Public Safety v. Private Safety

by Gary Marbut, Montana Shooting Sports Association
author, Gun Laws of Montana

Us v. Them?



In opposition remarks about legislation to enable citizen self defense, the representative of the Montana Sheriffs and Peace Officers Association declared that MSPOA viewed the legislation as a contest between "public safety" and "private safety."  This announced the "us versus them" bias that some law enforcement entities may have.

Retired Los Angeles Police Department detective Joseph Wambaugh writes fiction about police and policing.  A very experienced observer of police personnel, Wambaugh speaks through his characters about the attitude and the worldview of police officers.  Police officers, Wambaugh says, see people as divided into two categories, cops and perps (police slang for criminal perpetrators).  Any person not wearing a badge and not in prison, according to this attitude, just hasn't been caught yet committing his or her special crime.

Is this the starting point for law enforcement entities to consider citizen self defense?  Is this the sort of respect law enforcement leaders hold for the citizens they are supposed to serve?  Is this attitude leaking into Montana from high-density, urban centers?  These are questions worth pondering as we examine public safety, and then private safety.



Public Safety

Terms.  As used in this examination, "police" and "police officers" includes sworn employees of the Montana Highway Patrol and county sheriff's offices, as well as those of city police departments.

Mission creep.  Although those who wear badges and guns were once commonly thought of as "peace officers," the title has changed and they are now more commonly known as "law enforcement personnel."  With that change in descriptor has come a change in mission.  The mission of peace officers used to be to keep the peace in their communities, especially by protecting the weak from those strong and predatory who are always among us.  However, with the change to becoming law enforcement personnel it has become the primary mission of those with guns and badges to enforce laws - to apply the edicts of  various levels of government, with force if necessary.  It is posited that this change in mission is not desirable a for people who value individual liberty.

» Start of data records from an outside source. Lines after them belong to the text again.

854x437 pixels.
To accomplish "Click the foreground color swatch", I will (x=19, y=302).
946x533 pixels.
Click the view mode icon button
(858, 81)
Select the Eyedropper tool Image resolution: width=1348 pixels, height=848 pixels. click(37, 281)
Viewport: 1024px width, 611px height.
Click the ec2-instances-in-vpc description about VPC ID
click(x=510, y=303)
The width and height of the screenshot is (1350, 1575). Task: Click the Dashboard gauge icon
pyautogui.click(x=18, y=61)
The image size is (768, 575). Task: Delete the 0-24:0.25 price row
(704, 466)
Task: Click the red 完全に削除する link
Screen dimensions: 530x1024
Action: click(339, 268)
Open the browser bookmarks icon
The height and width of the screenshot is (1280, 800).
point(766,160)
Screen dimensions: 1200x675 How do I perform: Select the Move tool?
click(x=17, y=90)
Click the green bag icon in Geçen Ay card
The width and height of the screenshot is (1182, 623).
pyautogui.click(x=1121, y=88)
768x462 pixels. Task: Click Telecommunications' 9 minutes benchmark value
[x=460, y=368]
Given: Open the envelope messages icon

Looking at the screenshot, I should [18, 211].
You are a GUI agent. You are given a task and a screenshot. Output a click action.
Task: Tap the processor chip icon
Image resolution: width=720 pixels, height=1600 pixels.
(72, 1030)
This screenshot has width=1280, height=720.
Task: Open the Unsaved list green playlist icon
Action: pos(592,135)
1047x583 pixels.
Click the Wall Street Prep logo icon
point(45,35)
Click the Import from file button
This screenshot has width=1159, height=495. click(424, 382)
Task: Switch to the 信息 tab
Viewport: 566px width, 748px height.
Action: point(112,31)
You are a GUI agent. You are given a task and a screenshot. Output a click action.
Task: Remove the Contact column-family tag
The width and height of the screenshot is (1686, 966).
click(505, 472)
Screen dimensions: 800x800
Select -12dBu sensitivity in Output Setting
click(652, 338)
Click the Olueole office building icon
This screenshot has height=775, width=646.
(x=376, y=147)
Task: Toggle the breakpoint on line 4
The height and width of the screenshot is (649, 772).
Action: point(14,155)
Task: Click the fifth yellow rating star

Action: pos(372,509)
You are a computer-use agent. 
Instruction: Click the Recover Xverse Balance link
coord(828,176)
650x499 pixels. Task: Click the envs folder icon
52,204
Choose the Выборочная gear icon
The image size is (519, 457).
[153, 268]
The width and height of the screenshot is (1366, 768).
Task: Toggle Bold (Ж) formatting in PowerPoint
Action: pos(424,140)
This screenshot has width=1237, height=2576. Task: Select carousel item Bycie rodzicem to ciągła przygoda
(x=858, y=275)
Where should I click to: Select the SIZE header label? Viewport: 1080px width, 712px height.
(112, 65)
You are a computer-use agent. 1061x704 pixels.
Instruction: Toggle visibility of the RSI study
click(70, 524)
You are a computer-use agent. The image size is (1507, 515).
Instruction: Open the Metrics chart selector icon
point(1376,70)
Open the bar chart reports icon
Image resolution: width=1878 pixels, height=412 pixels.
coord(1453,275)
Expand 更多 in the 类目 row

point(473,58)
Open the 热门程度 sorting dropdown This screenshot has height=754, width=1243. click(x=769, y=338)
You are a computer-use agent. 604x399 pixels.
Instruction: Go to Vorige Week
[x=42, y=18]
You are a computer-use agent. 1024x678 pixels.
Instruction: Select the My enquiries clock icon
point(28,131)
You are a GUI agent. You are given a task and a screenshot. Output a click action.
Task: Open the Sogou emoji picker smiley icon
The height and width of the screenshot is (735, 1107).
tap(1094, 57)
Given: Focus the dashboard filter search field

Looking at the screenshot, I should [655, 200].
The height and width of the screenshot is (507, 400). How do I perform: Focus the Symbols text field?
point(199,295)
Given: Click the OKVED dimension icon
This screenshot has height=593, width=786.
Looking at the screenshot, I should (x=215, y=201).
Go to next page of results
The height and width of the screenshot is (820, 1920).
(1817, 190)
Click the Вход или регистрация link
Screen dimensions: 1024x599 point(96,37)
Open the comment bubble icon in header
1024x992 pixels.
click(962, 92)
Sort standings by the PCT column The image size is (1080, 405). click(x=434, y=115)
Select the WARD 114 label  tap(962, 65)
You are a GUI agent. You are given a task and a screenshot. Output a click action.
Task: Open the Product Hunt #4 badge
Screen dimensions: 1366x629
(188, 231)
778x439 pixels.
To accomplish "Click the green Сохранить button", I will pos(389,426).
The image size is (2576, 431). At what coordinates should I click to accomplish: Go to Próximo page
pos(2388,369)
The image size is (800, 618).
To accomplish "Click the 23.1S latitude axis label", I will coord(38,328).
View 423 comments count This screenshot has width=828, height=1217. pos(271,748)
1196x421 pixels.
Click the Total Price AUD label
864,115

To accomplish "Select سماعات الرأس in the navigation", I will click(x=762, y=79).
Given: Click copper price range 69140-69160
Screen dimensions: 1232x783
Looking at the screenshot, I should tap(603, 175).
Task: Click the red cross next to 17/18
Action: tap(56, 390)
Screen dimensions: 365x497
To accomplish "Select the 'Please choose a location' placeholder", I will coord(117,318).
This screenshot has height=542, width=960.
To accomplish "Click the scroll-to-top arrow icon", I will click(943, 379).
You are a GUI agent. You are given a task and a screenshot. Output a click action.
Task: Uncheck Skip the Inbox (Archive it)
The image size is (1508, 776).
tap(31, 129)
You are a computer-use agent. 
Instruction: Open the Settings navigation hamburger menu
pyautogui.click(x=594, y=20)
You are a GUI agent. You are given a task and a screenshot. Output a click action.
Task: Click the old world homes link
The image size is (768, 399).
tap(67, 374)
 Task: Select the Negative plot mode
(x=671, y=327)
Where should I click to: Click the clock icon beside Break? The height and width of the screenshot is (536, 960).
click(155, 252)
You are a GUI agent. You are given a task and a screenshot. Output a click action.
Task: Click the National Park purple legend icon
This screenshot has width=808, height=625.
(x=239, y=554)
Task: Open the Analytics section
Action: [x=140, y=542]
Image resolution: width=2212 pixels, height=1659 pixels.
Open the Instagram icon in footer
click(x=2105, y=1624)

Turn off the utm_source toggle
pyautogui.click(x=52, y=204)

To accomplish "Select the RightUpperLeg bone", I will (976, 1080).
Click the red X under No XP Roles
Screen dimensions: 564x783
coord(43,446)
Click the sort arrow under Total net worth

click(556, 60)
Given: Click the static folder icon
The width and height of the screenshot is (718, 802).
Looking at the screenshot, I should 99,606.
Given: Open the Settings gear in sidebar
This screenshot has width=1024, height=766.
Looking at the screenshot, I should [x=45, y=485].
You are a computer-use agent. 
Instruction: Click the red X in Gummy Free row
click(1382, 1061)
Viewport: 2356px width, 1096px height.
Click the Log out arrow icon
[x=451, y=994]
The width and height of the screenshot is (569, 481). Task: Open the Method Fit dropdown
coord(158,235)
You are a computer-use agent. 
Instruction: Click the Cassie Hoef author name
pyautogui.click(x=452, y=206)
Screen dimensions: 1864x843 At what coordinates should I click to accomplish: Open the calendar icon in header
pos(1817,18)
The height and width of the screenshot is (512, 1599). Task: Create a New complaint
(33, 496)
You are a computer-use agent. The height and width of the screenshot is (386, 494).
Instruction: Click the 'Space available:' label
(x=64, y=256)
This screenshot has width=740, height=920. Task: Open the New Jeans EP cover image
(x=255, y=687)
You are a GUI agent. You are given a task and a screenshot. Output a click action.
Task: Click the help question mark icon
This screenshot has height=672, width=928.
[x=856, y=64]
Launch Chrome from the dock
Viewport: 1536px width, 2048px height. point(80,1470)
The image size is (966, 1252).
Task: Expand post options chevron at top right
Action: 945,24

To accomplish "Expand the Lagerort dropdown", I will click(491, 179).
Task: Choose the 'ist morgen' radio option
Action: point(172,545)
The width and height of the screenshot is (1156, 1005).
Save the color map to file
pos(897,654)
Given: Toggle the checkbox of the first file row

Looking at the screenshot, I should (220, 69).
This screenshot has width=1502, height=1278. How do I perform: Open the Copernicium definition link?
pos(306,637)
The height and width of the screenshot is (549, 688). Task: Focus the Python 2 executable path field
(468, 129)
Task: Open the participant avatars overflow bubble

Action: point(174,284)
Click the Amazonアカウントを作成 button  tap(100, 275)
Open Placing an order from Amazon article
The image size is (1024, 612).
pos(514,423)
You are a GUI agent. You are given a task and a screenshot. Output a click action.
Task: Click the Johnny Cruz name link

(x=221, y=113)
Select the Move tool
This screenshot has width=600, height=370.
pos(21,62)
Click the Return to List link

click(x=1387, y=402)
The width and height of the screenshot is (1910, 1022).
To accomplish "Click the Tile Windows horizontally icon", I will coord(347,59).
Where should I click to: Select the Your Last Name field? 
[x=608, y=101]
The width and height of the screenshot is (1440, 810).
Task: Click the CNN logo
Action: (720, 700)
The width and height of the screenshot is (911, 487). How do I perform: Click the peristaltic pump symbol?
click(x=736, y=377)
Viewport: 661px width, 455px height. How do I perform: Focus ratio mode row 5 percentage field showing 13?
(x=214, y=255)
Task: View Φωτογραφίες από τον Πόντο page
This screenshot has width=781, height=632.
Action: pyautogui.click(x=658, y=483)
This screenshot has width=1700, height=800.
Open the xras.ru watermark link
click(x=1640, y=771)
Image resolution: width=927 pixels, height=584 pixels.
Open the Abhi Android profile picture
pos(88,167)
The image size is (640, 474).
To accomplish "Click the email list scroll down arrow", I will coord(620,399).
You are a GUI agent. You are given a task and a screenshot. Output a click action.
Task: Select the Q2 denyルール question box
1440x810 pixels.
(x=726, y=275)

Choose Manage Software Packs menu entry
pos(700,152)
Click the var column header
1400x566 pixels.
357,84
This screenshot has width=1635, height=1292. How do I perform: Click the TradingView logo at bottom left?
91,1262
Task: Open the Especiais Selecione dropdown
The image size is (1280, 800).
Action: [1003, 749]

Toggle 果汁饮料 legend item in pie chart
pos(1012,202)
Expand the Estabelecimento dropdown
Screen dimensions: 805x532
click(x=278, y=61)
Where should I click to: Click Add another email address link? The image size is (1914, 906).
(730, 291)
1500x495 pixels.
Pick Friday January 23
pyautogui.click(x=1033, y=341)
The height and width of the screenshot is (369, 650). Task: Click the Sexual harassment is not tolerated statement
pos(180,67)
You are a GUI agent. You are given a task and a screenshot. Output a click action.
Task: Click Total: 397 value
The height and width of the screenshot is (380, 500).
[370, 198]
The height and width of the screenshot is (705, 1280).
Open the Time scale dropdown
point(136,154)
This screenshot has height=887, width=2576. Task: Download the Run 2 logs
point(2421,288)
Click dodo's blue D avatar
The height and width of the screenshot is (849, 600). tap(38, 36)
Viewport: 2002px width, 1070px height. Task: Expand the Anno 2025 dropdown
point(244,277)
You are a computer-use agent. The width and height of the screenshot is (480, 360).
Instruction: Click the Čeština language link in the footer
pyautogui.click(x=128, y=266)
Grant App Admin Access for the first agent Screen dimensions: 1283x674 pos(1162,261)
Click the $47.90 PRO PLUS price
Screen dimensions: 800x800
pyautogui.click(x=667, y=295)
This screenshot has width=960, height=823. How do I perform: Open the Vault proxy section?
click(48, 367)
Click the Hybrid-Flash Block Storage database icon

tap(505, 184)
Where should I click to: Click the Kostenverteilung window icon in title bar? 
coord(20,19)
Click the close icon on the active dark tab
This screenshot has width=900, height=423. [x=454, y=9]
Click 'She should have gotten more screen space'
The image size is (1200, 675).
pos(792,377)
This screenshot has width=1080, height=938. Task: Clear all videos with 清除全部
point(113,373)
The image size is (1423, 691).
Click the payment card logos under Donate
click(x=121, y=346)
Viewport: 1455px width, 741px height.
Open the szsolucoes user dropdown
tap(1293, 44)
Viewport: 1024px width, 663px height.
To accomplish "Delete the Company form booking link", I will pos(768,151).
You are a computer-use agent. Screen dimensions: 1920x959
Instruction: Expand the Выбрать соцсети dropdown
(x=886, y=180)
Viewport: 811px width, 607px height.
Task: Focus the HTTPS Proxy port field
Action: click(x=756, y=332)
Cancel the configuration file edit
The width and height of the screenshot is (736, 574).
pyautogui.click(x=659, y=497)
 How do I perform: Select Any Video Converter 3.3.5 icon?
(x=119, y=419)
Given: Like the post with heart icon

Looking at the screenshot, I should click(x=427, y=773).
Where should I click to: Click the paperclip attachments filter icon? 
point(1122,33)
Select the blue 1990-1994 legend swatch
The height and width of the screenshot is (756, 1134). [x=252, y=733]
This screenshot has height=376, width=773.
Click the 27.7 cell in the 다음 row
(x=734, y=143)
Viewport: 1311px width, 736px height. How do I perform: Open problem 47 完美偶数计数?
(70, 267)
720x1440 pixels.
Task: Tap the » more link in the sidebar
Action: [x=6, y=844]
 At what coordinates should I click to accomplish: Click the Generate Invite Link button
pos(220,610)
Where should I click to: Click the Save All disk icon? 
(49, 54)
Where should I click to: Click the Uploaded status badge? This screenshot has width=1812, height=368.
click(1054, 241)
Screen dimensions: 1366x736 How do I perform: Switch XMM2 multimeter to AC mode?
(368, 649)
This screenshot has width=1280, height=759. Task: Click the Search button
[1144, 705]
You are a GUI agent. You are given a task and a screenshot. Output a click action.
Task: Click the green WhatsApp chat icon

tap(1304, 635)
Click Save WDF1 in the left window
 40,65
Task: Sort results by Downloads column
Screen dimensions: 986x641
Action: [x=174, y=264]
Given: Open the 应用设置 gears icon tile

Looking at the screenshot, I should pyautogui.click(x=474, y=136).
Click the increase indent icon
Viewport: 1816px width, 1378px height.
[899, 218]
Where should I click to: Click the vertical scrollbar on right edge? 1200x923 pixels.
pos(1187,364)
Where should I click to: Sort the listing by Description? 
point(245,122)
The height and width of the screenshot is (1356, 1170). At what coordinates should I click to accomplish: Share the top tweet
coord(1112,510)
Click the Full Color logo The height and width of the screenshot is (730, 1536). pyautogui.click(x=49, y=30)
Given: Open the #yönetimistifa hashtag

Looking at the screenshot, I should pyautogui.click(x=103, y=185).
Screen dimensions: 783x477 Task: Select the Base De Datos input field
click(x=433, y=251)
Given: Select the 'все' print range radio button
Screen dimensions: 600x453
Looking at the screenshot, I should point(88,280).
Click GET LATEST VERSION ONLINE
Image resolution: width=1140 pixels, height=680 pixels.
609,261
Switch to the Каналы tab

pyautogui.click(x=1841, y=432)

No duty to protect.  The oft-expressed motto of police "to serve and protect" has come to be a misnomer.  It has been firmly established in the Nation's courts (e.g., Warren v. DC) that police agencies and police personnel have no duty to protect any individual - none, but only a duty to provide a general level of protection (which has not been defined) to the community.  This legal doctrine is well documented. [1- A, B, and C]


If a serial murderer is kicking in your door intending to murder you, and you call 911 to ask for protection, police have no duty whatsoever to even respond.  If they do respond, they have no duty to respond quickly.  If they do respond quickly, they have no duty to do anything effective to protect you once they do arrive.

Sometimes nobody answers 911 calls; Portland, OR, 2006 [2]
Sometimes no officers respond; Everett, WA, 2006 [3]

This is underscored by an incident in Bozeman.    The Bozeman Police Department responded to a 911 call about a knife-wielding assailant at a convenience store in Bozeman.  BPD personnel surrounded the convenience store with guns drawn, and held in that surround for 45 minutes while the knife-toting robber raped the female convenience store clerk.

This is not to say that individual officers don't want very much to protect innocent people.  Most officers in Montana do.  However, current law says that they are not obligated to do so, and inadequate or interfering policies too often lead to tragedies such as the one in Bozeman.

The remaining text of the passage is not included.